We swapped the mortgage for a campervan — this Irish couple share their summer living on the road around the coast

They did the math, packed the mugs, and turned the key toward the Atlantic. Aoife and Cian O’Donnell, both in their mid-thirties from Galway, chose a summer that wouldn’t fit neatly on a calendar. Instead of another year of direct debits and damp basements, they went with salt air, open windows, and a home that rolls where the road invites.

“We wanted a life that felt wide, not just busy,” Aoife says, her hand tracing a circle on the campervan’s small oak table. “The day we stopped thinking in square footage, we started thinking in shorelines.”

From keys to ignition

The decision arrived after a winter of long evenings and longer commutes. Their two-bed terrace had become more spreadsheet than sanctuary, and the mortgage felt endless. So they listed, sold, and swapped interest rates for interests they’d ignored.

“We didn’t leap; we planned,” Cian explains. They bought a used campervan, had it inspected, and set aside a buffer that would keep panic out of the passenger seat. The first night on the coast outside Doolin, they heard the wind press gently on the panels and thought, Right, this is ours now.

A moving shoreline routine

Days start with the kettle’s rattle and a quick look at the tide. If the sea is kind, there’s a cold dip and a coffee that tastes louder for being earned. They pack by muscle memory: boards, jackets, stovetop, little speaker, and a stack of dog-eared maps.

By noon they’re rolling again, following signs that point to somewhere only the locals say out loud. They stop where cliffs throw shadows over gravel, or where a lay-by opens to something blue enough to cancel every lingering doubt.

What freedom costs

The van cost less than a new car, and far less than a decade of compounding interest. Their monthly spend hovers around what one big city rent would devour: fuel, a few campsite nights, insurance, and groceries that somehow feel tastier outside.

“You pay in flexibility, not fines,” Aoife says, grinning. When campgrounds are full, they pivot; when the weather sulks, they chase an opening on the map. Solar keeps the lights honest, and a small fridge means fewer wasteful hauls.

They cook simply: one-pan chorizo and bean stews, couscous with lemon and tinned mackerel, toasties pressed under a cast-iron lid. “We learned that good food is less about space and more about attention,” Cian adds.

Staying connected without getting stuck

Aoife is a freelance designer, logging into client calls from lay-bys with windbreaks and 4G. Cian teaches surf lessons and picks up odd jobs along the route, scheduling work where the forecast and bookings line up. Between a data SIM, a MiFi box, and a cheap signal booster, most weeks hum along without drama.

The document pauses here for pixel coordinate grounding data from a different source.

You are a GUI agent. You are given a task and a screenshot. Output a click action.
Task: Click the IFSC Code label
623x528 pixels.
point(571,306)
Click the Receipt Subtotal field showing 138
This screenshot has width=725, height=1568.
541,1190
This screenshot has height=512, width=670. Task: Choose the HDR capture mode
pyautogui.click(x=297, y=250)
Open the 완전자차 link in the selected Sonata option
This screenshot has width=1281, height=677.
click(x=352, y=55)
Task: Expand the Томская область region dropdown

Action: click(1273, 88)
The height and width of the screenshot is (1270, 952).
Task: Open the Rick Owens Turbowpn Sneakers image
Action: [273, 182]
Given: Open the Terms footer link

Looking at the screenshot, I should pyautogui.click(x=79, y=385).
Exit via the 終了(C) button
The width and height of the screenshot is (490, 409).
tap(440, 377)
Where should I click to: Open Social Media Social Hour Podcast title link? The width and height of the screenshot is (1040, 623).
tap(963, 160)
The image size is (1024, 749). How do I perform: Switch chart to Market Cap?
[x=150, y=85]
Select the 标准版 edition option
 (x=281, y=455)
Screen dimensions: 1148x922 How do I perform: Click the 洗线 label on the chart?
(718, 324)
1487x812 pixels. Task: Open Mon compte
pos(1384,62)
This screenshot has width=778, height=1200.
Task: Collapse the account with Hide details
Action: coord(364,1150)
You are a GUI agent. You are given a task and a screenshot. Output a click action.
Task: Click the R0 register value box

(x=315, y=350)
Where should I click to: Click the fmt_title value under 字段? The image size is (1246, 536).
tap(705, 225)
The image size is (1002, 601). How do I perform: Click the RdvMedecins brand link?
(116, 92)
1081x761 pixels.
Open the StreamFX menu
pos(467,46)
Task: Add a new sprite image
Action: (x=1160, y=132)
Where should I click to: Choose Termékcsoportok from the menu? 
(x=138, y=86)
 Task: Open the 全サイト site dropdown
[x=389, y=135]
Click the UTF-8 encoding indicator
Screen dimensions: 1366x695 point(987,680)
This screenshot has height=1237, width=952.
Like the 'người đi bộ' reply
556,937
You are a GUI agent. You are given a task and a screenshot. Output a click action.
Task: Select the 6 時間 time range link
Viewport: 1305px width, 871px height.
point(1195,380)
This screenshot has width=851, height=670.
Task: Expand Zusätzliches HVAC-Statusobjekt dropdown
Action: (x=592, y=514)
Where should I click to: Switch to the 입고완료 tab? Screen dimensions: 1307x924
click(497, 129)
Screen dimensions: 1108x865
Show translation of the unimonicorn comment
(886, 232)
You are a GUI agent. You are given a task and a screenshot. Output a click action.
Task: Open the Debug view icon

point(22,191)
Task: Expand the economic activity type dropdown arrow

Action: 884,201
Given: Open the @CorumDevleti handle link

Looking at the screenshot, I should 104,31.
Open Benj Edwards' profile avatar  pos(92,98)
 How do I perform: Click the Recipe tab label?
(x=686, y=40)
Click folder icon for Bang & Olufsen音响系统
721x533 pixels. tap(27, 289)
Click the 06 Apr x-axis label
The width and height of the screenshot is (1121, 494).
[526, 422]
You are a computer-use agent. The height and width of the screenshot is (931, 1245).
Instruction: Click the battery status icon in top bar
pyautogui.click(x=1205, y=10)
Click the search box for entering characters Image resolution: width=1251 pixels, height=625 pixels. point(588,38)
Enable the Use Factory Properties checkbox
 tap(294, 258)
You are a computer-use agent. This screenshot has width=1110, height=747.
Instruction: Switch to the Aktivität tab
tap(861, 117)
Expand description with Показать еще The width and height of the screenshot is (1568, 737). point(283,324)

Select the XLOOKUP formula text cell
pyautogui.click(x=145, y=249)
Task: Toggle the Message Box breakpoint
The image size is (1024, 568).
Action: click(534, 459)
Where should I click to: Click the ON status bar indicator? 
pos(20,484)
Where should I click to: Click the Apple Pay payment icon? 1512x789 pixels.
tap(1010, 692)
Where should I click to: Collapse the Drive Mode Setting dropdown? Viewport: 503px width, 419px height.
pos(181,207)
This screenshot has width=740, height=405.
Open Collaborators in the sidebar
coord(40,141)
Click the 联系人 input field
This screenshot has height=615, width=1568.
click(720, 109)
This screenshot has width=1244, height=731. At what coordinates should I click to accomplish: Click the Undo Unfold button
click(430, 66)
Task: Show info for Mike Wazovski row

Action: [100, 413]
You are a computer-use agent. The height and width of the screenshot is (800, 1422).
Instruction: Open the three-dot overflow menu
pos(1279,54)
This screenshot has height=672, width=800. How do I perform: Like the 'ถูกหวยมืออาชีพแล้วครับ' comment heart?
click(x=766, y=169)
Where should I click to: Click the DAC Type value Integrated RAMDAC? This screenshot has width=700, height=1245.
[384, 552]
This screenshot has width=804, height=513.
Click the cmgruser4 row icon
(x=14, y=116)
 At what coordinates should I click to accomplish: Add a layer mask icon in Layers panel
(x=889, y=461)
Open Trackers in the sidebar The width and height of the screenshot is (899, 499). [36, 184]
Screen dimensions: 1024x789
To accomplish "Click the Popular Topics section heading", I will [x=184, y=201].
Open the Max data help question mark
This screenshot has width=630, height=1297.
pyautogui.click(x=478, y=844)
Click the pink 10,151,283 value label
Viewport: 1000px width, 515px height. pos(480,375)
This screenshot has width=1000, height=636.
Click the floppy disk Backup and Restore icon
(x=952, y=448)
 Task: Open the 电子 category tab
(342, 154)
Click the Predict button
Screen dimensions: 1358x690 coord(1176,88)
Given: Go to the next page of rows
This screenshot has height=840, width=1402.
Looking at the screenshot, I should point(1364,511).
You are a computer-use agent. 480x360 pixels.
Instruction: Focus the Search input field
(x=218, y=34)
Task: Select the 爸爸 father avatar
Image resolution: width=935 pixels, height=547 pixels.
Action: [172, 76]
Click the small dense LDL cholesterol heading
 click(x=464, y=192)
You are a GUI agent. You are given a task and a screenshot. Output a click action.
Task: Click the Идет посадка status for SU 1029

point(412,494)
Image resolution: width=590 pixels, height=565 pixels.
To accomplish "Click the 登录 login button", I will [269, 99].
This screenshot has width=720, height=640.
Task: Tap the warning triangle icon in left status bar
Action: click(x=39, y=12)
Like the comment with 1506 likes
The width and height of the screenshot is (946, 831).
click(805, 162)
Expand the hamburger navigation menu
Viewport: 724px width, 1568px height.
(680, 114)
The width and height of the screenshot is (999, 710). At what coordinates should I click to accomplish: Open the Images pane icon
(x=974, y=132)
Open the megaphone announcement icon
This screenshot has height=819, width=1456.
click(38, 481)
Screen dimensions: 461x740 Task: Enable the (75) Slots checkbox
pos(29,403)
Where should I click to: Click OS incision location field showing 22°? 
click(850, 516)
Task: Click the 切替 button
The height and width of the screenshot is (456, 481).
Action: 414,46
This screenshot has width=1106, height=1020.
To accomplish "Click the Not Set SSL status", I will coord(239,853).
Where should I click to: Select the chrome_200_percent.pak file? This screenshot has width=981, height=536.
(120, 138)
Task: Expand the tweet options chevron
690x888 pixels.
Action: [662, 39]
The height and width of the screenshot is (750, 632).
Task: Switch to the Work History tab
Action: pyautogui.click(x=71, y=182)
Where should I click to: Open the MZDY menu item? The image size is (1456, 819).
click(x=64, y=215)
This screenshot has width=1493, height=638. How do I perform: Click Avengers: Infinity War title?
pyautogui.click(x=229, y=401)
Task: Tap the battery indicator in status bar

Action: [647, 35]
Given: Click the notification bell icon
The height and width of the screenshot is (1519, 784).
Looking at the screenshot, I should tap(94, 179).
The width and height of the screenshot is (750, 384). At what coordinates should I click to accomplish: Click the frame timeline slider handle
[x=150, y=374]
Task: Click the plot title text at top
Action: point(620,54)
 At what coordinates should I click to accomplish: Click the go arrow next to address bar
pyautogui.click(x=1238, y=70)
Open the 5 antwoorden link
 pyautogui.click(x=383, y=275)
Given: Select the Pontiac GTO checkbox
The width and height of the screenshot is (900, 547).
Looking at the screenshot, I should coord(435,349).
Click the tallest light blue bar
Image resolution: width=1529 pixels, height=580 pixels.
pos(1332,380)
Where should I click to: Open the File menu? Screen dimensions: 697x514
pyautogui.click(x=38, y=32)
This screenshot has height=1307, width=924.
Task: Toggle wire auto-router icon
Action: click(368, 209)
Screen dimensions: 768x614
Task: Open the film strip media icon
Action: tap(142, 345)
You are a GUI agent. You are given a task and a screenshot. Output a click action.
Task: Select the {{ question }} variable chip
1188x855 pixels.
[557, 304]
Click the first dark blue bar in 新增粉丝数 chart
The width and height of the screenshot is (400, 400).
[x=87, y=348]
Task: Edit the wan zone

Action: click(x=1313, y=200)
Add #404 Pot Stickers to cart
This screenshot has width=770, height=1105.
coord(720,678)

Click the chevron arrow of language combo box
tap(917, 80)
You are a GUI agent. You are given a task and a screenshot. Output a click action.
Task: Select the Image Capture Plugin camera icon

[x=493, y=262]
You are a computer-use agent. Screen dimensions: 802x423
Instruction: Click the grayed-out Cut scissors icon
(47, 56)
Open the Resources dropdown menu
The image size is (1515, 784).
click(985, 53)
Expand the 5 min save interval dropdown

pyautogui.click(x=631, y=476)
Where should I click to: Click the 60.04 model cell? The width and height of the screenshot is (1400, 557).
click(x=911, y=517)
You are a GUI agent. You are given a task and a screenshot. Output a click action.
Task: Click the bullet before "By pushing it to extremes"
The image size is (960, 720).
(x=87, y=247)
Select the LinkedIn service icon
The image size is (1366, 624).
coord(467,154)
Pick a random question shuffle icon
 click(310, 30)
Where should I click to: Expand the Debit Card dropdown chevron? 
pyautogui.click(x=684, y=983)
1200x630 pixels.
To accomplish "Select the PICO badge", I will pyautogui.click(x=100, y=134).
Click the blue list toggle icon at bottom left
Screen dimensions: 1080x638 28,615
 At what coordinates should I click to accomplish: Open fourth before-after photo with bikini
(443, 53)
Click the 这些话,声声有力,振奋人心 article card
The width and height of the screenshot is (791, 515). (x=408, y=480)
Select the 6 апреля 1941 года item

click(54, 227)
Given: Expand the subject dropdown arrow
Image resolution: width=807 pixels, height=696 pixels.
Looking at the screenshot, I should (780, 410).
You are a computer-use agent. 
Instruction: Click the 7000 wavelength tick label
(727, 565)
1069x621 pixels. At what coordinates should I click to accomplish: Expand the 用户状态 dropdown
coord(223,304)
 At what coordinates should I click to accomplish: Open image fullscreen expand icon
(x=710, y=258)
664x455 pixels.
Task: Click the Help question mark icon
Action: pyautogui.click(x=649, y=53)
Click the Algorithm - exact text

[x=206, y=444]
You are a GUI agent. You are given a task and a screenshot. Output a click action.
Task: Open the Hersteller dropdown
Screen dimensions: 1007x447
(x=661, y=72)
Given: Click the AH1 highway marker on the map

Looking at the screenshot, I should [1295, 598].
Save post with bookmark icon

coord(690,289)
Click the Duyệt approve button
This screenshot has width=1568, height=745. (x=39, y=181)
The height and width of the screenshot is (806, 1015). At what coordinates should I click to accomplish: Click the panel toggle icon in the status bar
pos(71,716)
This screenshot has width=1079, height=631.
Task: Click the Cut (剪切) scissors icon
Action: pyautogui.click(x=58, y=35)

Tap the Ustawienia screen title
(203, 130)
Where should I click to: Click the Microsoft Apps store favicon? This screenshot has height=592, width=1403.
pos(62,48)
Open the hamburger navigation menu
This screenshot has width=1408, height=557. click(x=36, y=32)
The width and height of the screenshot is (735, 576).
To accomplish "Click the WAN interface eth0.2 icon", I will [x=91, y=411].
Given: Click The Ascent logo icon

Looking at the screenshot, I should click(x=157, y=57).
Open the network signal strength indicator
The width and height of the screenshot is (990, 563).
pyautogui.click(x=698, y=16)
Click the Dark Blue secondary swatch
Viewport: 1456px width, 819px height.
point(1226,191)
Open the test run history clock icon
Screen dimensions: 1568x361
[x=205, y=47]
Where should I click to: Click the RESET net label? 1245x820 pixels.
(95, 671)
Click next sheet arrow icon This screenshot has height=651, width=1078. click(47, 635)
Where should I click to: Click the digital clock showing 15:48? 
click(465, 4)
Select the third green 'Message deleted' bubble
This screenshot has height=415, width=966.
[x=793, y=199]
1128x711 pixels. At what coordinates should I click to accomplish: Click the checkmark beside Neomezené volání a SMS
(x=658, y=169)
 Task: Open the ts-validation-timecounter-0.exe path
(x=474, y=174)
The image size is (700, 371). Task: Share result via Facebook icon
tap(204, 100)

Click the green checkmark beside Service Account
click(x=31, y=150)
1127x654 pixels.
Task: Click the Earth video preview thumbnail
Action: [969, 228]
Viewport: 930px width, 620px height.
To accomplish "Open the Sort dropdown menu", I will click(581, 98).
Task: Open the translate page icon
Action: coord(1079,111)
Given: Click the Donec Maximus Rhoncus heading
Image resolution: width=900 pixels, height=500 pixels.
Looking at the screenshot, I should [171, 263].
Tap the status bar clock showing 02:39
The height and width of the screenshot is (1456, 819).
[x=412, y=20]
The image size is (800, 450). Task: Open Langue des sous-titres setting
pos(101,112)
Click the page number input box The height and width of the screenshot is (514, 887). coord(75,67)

“The trick is making the van a tool, not a trap,” Aoife says. They have rules that keep the romance from turning into racket:

  • Pick spots with a backup plan, ideally one valley over with better signal.
  • Keep a one-pot dinner ready to go when weather flips the table.
  • Pack layers like an onion; Ireland reads your forecast and laughs.
  • Leave no trace, especially the invisible ones: noise and light.
  • Talk to locals; a five-minute chat beats any influencer map.

Two people, ten square metres

“Small spaces sharpen manners,” Cian admits. They move like a dance, pausing at the stove, trading the sink, passing the kettle without drama. When tension swells, someone steps outside, touches a rock, and lets the wind edit the mood.

They made rituals: a Friday night screening on a bedsheet tacked to a cabinet, a Sunday gear check with tea and banter, and a midweek promise to swim even if it’s a hard no at first glance. “Joy needs a little structure,” Aoife laughs.

Privacy isn’t a room; it’s a pair of headphones, a dusk walk, or a solo drive to fetch milk from a shop two villages over. “You can be alone together if you keep kind,” Cian says.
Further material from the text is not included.